Erst 16:00 Uhr, dann 17:00 Uhr und zuletzt geht es dann 18:00 Uhr endlich los. Wegen einer Wartungsarbeit an einem anderen Motorboot, welches auf dem Platz im Trockenen steht, der für mich vorgesehen ist, hat sich das Mastkranen bis zum Abend verzögert. Es ist wie beim Arzt mit den Patienten im Wartezimmer, die müssen geduldig sein… Patience!
Es gewittert inzwischen. Der Wind kommt und geht. Eigentlich kein gutes Wetter mehr. Mit Jens, dem Boss und Kranführer spreche ich mich nochmals alles ab und weise die beiden Polnischen Werftmitarbeiter ein, wie sich mich hoch zu winschen haben. Ich muss denen vertrauen. Ich befestige den Spifall am Bootsmannsstuhl und zur Sicherheit den Vorfall. Der eine, Miłosh, wischt mich am Spifall hängend und mit Hilfe des E-Winchers hoch, der andere Polnische Kollege, Sylwek, setzt permanent den Vorfall durch. Es geht zügig hoch, ich habe über dem Arm den Anschlaggurt für den Kran.
18:30 ist der Kranhaken mit dem Mast verbunden. Miłosh und Sylwek lassen mich runter. Die haben so etwas noch nie gemacht. Aber es klappt, ich bin heil zurück auf dem Deck der All Right2.
Ich schlage unten die Sicherungsleine am Mast fuß an, welche den Gurt am Haken des Kranes am Hochrutschen hindert.
Dann löse ich das Achterstag, kein Problem. Nächster Akt, Vorstag lösen. Hier klemmt es der Bolzen geht nicht raus. Inzwischen kommt Wind auf, Scheiß Wind. Der Eisenblock mit dem Kranhaken bumst gegen den Mast. Mir schwant schreckliches.
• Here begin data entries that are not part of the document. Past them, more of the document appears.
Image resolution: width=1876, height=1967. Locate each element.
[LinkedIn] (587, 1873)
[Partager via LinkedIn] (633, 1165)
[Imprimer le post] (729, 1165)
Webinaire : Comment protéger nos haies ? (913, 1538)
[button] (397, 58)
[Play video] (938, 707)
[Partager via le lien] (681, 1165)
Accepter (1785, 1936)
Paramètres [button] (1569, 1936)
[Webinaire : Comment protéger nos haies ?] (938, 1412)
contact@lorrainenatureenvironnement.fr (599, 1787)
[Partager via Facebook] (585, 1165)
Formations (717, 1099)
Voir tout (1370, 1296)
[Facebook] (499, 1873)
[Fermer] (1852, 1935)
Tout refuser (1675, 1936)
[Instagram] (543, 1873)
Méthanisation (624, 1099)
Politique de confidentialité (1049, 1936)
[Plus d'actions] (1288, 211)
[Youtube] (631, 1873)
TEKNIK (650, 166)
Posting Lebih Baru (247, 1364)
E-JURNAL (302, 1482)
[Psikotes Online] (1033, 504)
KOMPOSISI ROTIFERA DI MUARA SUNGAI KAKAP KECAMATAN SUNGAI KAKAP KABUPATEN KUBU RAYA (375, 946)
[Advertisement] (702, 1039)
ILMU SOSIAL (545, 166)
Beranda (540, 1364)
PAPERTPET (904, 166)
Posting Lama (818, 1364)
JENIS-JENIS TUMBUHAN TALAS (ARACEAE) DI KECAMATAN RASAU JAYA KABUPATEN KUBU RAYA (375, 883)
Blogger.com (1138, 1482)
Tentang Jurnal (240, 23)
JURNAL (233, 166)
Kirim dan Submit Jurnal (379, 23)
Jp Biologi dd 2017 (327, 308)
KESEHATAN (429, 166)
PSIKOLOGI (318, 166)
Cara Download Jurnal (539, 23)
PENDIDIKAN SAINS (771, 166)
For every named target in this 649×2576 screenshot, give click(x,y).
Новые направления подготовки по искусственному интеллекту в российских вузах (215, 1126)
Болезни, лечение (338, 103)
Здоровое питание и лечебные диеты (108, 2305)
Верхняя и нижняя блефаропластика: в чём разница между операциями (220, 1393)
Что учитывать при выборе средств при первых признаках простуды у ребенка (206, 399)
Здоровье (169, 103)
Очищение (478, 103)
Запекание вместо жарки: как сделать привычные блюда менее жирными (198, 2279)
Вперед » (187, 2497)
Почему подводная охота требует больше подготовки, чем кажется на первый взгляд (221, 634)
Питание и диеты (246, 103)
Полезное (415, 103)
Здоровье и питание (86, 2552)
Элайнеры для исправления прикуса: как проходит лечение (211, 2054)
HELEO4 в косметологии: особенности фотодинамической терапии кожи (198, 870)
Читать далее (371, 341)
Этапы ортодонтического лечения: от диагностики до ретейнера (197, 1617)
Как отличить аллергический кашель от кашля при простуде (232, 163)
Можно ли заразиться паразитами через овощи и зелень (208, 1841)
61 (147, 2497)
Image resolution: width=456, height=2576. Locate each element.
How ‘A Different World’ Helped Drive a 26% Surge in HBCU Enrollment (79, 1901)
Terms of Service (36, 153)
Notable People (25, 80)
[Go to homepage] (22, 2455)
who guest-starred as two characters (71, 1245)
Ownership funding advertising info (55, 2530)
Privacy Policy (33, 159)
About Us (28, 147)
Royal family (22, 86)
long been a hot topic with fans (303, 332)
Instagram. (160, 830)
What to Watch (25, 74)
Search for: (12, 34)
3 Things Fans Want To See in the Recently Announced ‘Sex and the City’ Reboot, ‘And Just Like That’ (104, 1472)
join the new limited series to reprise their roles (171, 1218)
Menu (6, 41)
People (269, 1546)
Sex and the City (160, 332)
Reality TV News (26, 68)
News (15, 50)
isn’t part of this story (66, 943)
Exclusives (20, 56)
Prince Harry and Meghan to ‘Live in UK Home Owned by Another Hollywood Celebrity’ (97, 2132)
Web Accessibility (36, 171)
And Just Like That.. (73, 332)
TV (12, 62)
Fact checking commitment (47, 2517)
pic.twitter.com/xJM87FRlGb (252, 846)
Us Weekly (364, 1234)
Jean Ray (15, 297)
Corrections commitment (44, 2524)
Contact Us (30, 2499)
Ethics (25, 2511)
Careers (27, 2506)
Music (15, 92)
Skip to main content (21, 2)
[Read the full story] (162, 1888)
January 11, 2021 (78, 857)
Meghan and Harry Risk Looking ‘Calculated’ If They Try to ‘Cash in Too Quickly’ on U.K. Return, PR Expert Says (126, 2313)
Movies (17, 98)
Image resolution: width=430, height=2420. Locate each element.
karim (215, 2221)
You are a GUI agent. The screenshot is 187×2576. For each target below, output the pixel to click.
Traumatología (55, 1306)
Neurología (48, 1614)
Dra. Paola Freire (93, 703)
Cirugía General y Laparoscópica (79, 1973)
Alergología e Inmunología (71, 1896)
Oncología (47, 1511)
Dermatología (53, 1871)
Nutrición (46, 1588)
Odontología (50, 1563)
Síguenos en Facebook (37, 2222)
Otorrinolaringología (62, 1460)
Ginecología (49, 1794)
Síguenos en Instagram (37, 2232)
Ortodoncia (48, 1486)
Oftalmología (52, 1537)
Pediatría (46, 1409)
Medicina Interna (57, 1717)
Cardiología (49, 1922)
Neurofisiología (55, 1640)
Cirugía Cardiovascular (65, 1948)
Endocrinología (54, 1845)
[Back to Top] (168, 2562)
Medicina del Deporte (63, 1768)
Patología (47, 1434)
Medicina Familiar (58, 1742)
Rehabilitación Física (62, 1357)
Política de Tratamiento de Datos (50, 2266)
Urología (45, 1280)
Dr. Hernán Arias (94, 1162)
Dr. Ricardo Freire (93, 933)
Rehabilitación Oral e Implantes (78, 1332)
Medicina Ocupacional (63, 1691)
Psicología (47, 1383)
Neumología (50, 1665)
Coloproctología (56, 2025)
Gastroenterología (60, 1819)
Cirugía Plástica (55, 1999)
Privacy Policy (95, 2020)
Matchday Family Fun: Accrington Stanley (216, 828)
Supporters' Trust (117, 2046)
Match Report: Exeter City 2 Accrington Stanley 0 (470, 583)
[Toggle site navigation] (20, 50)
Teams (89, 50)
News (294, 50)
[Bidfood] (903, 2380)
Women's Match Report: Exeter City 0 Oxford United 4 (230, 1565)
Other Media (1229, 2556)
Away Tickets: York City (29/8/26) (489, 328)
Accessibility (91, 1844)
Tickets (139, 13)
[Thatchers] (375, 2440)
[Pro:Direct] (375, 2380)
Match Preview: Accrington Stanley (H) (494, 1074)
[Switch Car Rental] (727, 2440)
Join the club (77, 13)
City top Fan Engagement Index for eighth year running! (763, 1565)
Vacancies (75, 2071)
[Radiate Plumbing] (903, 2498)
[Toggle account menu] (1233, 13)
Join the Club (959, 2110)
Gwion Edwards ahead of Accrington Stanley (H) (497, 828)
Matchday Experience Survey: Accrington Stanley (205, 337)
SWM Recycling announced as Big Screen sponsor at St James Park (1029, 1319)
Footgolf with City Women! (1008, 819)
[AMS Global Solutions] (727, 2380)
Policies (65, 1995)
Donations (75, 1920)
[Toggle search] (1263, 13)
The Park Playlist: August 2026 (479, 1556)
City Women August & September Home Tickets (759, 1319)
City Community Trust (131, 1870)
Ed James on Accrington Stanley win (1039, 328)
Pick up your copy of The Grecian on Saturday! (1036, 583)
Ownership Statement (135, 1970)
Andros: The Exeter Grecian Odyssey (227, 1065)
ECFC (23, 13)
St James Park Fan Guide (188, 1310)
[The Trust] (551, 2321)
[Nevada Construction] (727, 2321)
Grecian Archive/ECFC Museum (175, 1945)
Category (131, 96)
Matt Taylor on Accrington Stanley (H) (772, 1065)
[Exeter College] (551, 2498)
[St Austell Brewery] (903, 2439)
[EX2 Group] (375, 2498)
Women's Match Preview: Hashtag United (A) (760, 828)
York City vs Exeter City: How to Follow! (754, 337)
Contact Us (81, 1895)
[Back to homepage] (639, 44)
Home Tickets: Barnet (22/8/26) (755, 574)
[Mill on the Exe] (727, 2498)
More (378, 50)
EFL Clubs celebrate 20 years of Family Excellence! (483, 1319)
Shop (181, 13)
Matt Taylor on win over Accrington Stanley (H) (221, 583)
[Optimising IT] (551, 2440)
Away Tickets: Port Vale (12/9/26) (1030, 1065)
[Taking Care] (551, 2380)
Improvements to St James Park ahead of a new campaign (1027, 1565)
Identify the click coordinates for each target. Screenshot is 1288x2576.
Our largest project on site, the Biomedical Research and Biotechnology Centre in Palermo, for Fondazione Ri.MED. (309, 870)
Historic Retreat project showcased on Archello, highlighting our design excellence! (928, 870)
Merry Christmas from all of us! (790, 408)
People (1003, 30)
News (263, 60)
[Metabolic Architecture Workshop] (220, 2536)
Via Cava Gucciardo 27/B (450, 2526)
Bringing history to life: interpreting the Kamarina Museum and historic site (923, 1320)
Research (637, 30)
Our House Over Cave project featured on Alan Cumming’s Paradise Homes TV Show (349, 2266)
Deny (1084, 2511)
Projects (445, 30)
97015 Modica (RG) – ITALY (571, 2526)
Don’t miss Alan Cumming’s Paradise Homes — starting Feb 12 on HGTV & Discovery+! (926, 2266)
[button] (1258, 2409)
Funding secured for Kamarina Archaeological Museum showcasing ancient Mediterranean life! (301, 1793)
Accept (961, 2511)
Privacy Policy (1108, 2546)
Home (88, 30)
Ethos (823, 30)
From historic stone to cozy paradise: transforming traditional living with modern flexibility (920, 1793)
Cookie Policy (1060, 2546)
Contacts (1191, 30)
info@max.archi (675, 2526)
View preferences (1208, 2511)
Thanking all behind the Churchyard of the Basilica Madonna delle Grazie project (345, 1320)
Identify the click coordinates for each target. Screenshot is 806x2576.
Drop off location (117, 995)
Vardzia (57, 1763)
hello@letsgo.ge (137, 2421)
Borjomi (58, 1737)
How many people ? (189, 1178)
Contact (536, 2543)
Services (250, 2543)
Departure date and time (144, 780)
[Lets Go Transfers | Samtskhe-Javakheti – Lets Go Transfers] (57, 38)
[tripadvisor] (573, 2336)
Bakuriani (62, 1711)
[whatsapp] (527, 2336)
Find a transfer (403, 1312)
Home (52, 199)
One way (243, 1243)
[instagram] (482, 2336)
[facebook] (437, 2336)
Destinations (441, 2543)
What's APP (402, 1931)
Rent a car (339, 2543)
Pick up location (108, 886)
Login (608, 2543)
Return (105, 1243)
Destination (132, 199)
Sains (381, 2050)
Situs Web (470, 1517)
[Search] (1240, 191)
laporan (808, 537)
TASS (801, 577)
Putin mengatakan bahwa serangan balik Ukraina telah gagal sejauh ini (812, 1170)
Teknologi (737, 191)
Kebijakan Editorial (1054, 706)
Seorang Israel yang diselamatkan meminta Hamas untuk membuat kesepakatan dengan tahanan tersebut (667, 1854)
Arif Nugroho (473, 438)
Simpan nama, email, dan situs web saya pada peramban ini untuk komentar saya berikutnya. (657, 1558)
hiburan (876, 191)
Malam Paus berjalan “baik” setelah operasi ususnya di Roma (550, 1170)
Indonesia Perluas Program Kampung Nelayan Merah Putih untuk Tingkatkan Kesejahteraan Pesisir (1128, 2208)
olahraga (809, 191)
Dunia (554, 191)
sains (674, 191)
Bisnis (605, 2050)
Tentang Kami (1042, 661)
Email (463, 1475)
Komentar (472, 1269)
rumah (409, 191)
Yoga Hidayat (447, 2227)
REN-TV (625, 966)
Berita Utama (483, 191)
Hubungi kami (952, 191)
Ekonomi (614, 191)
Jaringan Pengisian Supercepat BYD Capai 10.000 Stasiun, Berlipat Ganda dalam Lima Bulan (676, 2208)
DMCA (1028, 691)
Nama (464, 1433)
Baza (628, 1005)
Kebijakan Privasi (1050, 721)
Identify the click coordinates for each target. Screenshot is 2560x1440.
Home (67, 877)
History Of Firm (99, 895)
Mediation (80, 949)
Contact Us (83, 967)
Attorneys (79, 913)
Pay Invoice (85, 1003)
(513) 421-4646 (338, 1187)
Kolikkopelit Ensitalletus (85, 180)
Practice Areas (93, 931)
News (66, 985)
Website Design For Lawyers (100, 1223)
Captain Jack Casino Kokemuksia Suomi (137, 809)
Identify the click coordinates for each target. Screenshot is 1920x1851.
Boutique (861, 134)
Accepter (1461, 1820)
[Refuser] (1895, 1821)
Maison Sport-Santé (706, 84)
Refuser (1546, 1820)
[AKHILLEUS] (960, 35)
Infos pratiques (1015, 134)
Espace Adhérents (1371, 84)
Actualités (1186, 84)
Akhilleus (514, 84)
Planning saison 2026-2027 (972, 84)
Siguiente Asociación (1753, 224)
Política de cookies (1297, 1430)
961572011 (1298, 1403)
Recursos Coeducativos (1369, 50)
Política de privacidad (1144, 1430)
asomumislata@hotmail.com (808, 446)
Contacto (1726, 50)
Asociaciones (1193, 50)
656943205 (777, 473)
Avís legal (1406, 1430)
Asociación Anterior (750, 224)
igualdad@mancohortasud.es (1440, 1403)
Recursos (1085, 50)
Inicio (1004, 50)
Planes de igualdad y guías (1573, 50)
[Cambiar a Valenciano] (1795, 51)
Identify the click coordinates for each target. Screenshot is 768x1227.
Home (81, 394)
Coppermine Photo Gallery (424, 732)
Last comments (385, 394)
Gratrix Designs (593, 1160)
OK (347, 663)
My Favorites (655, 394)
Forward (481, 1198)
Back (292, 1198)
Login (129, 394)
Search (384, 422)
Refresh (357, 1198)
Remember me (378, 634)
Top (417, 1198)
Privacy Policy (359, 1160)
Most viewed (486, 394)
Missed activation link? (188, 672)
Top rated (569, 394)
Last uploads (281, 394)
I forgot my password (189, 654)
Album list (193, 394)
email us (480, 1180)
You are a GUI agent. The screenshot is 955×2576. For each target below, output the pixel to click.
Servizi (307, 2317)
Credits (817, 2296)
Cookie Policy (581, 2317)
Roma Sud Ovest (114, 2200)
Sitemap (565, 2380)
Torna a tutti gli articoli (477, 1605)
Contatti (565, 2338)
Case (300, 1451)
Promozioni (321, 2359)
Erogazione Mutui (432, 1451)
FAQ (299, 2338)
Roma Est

Endlich, nachdem wir die Wanten– Spannung weggenommen haben bekommen wir das Vorstag lose. Und jetzt die Wantenspanner aufgedreht und der Mast hängt am Kran. Schnell mache ich mit einem Bänsel noch das Vorstag am Mast fest und ab geht die Reise, 8 Meter hoch auf die Pier. Wir haben abnehmendes Wasser und umso höher ist es zur Pier. Mit Führungsleinen wird der Mast von unten gehalten. Der Wind macht zu schaffen. Ich sehe schon, dass es die Windex erwischt hat. Die hat ihre„Flügel“ verloren, ist wohl das Kranseil drangekommen. Shit happen, aber ersetzbar für 60€.
Und dann kommt wieder Wind und der Eisenblock, der den Haken trägt kommt halb zwischen Oberwant und Mast. Mir schwant wieder Schreckliches. Wir können den Mast mit vereinter Kraft ein bisschen drehen und schon ist der Block wieder frei. 19:30 Uhr liegt der Mast oben auf der Pier auf Holzpaletten. Ich mache eine Schadensinspektion. Am Mast keine Schäden, bis auf ein paar kleine Schrammen und Farbabrieb vom Block des Kranes. Auch an der Oberwant kein Schaden. Bis auf die Windex alles gut.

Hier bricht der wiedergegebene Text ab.